Raw records:

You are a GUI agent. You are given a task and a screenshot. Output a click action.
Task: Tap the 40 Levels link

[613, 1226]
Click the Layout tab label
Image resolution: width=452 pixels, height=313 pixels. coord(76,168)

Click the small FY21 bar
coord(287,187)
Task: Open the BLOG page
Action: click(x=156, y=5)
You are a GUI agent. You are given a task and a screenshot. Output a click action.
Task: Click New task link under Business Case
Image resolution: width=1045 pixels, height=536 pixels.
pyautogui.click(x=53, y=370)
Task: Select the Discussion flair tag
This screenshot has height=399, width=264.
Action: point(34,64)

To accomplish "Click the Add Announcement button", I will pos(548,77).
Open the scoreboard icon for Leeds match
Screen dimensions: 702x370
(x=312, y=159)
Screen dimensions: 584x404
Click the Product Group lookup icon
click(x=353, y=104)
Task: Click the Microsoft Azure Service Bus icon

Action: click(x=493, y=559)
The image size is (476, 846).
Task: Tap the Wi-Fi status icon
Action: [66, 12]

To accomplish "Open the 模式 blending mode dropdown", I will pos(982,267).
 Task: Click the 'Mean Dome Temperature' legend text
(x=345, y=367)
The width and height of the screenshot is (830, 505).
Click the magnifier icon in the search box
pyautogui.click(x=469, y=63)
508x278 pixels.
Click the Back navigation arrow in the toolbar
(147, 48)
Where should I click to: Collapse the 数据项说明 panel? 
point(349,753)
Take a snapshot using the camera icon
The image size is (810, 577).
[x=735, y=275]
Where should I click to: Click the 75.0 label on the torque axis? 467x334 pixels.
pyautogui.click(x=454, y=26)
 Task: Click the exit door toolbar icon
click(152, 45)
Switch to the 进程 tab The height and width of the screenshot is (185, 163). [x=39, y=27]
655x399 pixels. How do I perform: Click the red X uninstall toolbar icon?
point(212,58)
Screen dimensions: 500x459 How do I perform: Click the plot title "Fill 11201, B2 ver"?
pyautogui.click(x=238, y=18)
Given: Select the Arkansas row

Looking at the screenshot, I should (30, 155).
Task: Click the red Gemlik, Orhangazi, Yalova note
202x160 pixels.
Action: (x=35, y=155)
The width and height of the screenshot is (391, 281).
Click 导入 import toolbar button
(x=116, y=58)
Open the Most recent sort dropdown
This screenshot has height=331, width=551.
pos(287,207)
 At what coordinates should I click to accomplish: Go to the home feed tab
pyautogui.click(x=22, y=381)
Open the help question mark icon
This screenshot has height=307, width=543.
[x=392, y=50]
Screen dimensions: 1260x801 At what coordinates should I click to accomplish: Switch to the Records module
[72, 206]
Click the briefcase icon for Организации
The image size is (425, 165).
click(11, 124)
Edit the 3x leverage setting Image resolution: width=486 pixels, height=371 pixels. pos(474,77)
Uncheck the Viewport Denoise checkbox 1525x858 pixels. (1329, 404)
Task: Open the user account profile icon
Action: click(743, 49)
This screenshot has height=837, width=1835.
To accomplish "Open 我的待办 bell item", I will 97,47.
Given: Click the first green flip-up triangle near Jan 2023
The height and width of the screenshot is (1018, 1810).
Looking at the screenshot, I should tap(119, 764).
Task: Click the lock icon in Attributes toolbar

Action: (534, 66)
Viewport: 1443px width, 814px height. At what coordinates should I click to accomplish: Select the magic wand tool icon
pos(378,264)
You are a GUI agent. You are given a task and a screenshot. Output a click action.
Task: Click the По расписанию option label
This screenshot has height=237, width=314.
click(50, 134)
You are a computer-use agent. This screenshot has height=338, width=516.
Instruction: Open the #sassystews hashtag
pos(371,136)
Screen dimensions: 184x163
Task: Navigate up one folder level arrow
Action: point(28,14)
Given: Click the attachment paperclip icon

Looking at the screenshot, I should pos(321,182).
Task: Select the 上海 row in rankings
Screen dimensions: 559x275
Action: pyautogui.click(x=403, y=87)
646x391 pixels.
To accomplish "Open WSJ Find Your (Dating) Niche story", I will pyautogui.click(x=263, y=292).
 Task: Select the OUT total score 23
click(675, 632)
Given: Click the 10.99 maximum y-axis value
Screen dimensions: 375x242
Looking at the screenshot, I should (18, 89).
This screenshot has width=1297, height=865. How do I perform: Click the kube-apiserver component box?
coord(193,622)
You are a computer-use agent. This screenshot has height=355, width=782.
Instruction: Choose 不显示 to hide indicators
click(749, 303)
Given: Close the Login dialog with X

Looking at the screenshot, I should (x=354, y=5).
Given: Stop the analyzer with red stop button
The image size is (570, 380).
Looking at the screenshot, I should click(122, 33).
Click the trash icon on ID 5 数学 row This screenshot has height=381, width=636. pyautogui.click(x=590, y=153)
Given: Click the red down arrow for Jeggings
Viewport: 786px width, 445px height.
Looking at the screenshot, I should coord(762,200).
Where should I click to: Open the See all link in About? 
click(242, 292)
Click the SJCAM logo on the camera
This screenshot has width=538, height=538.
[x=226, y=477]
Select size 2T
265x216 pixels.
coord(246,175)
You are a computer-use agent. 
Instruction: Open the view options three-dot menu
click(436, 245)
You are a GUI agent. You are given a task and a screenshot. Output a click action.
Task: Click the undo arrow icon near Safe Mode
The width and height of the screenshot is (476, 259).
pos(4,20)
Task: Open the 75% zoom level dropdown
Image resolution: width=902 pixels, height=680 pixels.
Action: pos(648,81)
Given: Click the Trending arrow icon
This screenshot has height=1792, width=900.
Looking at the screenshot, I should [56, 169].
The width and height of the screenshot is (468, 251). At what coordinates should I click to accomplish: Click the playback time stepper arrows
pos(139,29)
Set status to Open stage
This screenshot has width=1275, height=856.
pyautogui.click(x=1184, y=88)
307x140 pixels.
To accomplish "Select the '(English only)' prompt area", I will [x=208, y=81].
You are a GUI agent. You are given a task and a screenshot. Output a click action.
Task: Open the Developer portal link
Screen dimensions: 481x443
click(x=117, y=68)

Work to complete: Copy out the records word for word, starting with the very first line and going on through the line that contains "click(x=353, y=104)".

Completed exercise:
You are a GUI agent. You are given a task and a screenshot. Output a click action.
Task: Tap the 40 Levels link

[613, 1226]
Click the Layout tab label
Image resolution: width=452 pixels, height=313 pixels. coord(76,168)

Click the small FY21 bar
coord(287,187)
Task: Open the BLOG page
Action: click(x=156, y=5)
You are a GUI agent. You are given a task and a screenshot. Output a click action.
Task: Click New task link under Business Case
Image resolution: width=1045 pixels, height=536 pixels.
pyautogui.click(x=53, y=370)
Task: Select the Discussion flair tag
This screenshot has height=399, width=264.
Action: point(34,64)

To accomplish "Click the Add Announcement button", I will pos(548,77).
Open the scoreboard icon for Leeds match
Screen dimensions: 702x370
(x=312, y=159)
Screen dimensions: 584x404
Click the Product Group lookup icon
click(x=353, y=104)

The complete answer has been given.